AIM OF THE EXERCISE> Look through the data below. Collect every line where the word "computer" occurs.

Stored items:
● ● ● ● ● ● ●
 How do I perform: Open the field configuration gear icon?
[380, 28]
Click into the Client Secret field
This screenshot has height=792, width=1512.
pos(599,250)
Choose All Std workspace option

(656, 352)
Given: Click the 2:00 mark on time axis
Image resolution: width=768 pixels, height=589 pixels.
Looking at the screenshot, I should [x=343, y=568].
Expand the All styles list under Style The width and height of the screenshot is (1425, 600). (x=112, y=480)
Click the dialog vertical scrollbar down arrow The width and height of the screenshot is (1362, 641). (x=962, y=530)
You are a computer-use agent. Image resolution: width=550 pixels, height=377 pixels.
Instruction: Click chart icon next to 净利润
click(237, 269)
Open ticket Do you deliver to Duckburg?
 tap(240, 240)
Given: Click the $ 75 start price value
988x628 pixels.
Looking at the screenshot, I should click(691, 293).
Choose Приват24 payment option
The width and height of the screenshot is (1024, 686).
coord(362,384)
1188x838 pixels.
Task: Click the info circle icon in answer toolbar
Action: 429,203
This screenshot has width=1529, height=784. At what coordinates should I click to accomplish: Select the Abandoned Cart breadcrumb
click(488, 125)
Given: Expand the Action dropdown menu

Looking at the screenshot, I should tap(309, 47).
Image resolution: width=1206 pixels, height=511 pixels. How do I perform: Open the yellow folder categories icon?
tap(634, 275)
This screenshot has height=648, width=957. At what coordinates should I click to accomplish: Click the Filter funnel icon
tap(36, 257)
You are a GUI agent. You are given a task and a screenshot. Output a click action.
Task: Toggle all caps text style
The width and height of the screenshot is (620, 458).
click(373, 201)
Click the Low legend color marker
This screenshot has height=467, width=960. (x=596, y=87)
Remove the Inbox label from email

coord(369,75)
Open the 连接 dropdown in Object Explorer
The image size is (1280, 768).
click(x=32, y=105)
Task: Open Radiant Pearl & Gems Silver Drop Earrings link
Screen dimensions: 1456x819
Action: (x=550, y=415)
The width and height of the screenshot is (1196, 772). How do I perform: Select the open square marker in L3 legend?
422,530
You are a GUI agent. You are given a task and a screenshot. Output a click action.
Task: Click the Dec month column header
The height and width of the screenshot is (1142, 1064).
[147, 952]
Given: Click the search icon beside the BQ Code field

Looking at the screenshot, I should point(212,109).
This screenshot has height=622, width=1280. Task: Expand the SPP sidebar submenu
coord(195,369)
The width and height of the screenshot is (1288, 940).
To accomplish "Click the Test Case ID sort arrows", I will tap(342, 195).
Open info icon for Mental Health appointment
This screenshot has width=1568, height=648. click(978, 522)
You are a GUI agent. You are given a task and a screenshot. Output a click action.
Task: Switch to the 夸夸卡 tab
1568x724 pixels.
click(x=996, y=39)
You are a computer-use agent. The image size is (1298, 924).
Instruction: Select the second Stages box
● ● ● ● ● ● ●
RESULT>
You are a computer-use agent. Image resolution: width=550 pixels, height=377 pixels.
You are a computer-use agent. The image size is (1298, 924).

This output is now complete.